Last summer, FDA Commissioner Frank Young attempted to justify the lack of promising new treatments for AIDS, saying “we can’t approve something that isn’t there.” He predicted that no more than 2 new drugs would be approved for AIDS-related conditions by 1991.
Thanks to unrelenting pressure by AIDS advocates, Young’s prediction proved false. In the last year, alpha interferon was approved for treatment of Kaposi’s sarcoma, aerosolized pentamidine and DHPG (gancyclovir) were designated as Treatment IND drugs and recommended for full FDA approval. EPO is on the verge of approval as well.
Humane, well-designed, quickly-executed clinical trials conducted by San Francisco’s County Community Consortium (CCC) and New York’s Community Research Initiative (CRI) produced data for approval of aerosol pentamidine. This was the most important single therapeutic advance for AIDS since 1981. In the meantime, the Federal AIDS Program has continued conducting its endless, unproductive protocols.

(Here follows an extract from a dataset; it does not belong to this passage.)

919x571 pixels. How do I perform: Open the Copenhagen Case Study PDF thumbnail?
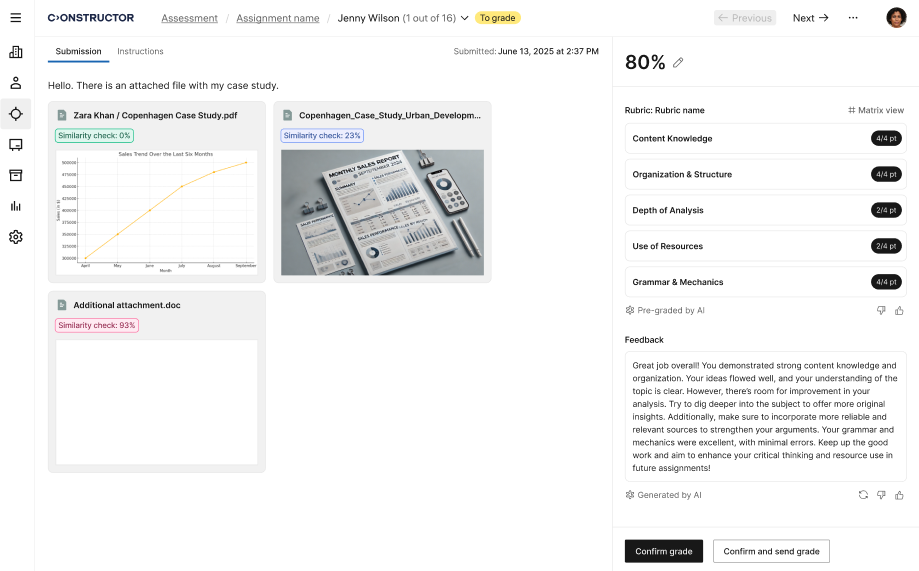coord(157,212)
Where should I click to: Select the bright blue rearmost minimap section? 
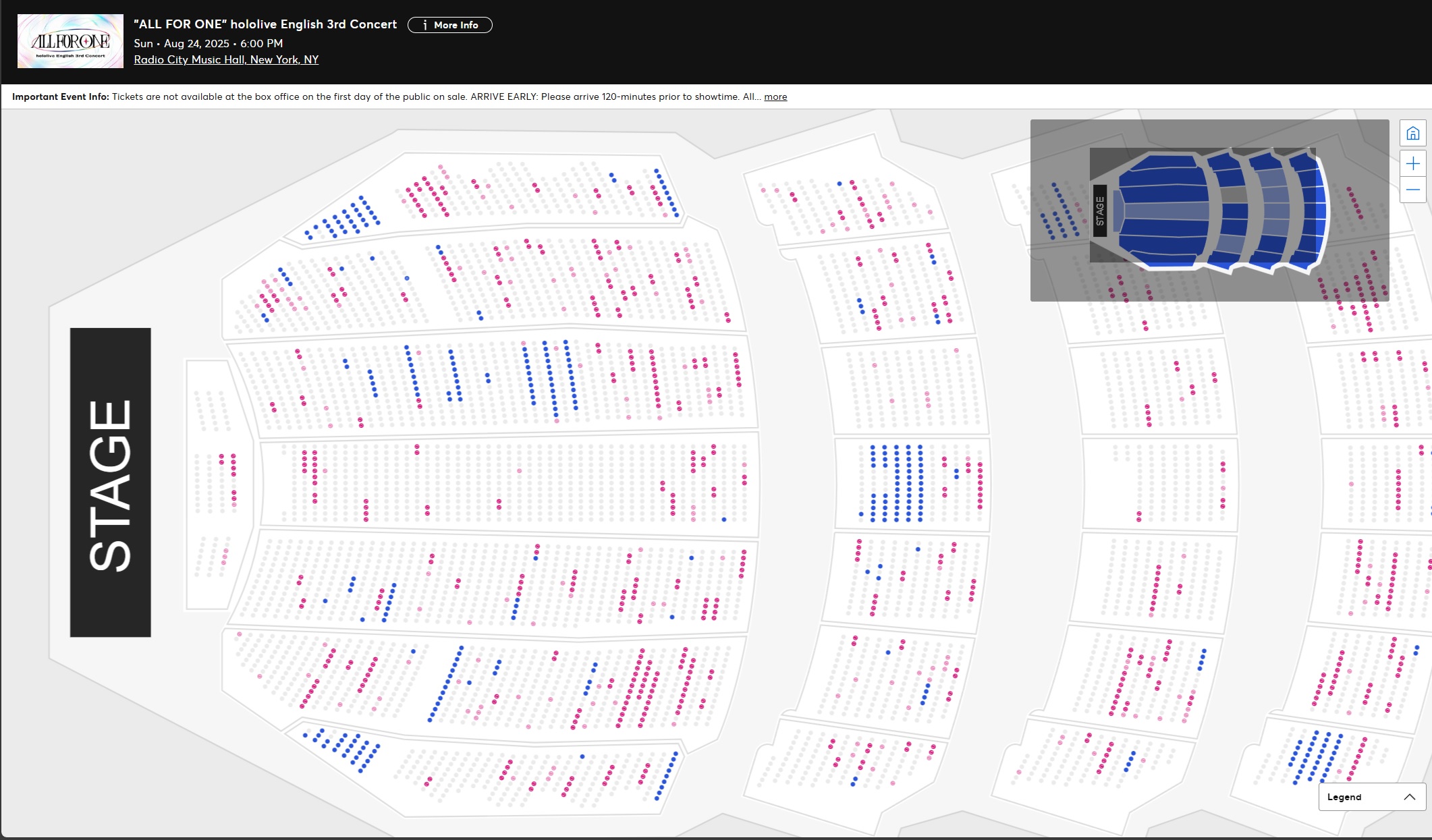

AIDS advocates have identified the systemic problems afflicting the scientific and regulatory body politic. The point is to solve them. As citizens of this country, we have the right to demand that our government deploy its resources to save the most lives right now. Those with the power to redirect our nation’s AIDS research effort must listen to and work with us. We will not rest until they do so.